Ein Arbeitnehmer, der vorübergehend oder dauerhaft durch eine Berufskrankheit arbeitsunfähig ist, kommt für einen Schadenersatz durch die Föderalagentur für Berufsrisiken (Fedris) in Frage. Voraussetzung dafür ist, dass Fedris die Krankheit als Berufskrankheit anerkennt. Die Entschädigung für das Opfer wird dann auf Basis seines/ihres Grundlohns und des Prozentsatzes der Arbeitsunfähigkeit berechnet.

Die Versicherung Ihrer Krankenkasse übernimmt die meisten Kosten für die medizinische Pflege. Wenn Fedris Ihre Berufskrankheit anerkennt, bezahlt Fedris Ihre Selbstbeteiligung vollständig zurück. Sind Sie aufgrund Ihrer Arbeitsunfähigkeit von der Hilfe von Dritten abhängig? Dann haben Sie Anspruch auf eine zusätzliche Entschädigung durch Fedris.

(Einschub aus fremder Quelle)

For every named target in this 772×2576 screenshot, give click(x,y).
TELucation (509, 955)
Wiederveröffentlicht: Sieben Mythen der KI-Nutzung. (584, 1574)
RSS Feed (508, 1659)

Sobald Sie eine Pension erhalten, wird Ihre Entschädigung für dauerhafte Arbeitsunfähigkeit eingeschränkt. Ex-Bergwerksarbeiter, die nicht mehr arbeiten konnten oder einen neuen Arbeitsplatz 'an der Oberfläche' suchen mussten, haben Anspruch auf die höchste Pauschalsumme. Ehemalige Arbeitnehmer einer Gemeinde- oder Provinzverwaltung behalten ihre Entschädigung, aber die Höhe ihrer Pension und die Entschädigung darf nicht höher sein als der letzte Jahreslohn.

Wenn ein Arbeitnehmer durch eine Berufskrankheit stirbt, haben bestimmte direkten Verwandten des Opfers Anspruch auf einen Schadenersatz. Fedris sendet direkt nach dem Tod ein Antragsformular für die Entschädigungen zu. Ferner sieht Fedris die Rückerstattung einiger Begräbniskosten vor.